WHAT YOU HAVE TO DO | Return the listing below verbatim, starting at its first line and ending at the line that contains "(x=1157, y=109)", with both of those lines included.

## Start GIVEN ENTRIES

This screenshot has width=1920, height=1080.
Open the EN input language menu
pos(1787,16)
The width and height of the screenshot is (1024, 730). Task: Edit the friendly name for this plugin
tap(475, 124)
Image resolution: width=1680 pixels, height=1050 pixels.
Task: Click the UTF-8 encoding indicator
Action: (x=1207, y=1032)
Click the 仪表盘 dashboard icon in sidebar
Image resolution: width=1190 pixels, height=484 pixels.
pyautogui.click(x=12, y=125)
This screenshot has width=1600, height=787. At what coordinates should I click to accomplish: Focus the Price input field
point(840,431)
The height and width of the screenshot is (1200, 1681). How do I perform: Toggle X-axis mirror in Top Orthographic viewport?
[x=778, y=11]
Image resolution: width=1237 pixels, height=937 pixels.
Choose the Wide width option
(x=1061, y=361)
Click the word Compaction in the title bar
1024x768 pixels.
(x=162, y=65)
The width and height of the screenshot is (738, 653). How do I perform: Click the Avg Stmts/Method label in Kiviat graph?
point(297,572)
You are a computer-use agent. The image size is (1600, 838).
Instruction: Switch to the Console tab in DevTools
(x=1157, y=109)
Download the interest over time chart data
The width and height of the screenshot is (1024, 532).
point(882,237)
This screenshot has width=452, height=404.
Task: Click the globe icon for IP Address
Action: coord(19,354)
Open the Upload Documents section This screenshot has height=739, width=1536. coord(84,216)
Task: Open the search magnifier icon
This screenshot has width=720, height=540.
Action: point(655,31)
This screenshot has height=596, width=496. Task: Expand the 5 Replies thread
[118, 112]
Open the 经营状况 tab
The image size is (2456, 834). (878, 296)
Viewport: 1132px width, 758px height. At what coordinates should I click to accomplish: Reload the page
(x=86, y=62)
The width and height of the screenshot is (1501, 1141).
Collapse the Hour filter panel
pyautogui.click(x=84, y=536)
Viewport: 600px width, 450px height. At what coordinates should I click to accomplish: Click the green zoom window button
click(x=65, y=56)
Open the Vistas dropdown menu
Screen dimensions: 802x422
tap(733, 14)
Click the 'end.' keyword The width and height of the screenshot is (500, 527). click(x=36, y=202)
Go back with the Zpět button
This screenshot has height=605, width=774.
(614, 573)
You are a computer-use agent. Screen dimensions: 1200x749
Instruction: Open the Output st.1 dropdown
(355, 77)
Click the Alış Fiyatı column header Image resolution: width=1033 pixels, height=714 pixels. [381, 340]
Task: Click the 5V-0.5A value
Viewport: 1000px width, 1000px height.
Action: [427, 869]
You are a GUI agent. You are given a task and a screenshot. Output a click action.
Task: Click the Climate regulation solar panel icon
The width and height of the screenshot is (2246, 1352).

## End GIVEN ENTRIES

ANSWER TO THE EXERCISE |
This screenshot has width=1920, height=1080.
Open the EN input language menu
pos(1787,16)
The width and height of the screenshot is (1024, 730). Task: Edit the friendly name for this plugin
tap(475, 124)
Image resolution: width=1680 pixels, height=1050 pixels.
Task: Click the UTF-8 encoding indicator
Action: (x=1207, y=1032)
Click the 仪表盘 dashboard icon in sidebar
Image resolution: width=1190 pixels, height=484 pixels.
pyautogui.click(x=12, y=125)
This screenshot has width=1600, height=787. At what coordinates should I click to accomplish: Focus the Price input field
point(840,431)
The height and width of the screenshot is (1200, 1681). How do I perform: Toggle X-axis mirror in Top Orthographic viewport?
[x=778, y=11]
Image resolution: width=1237 pixels, height=937 pixels.
Choose the Wide width option
(x=1061, y=361)
Click the word Compaction in the title bar
1024x768 pixels.
(x=162, y=65)
The width and height of the screenshot is (738, 653). How do I perform: Click the Avg Stmts/Method label in Kiviat graph?
point(297,572)
You are a computer-use agent. The image size is (1600, 838).
Instruction: Switch to the Console tab in DevTools
(x=1157, y=109)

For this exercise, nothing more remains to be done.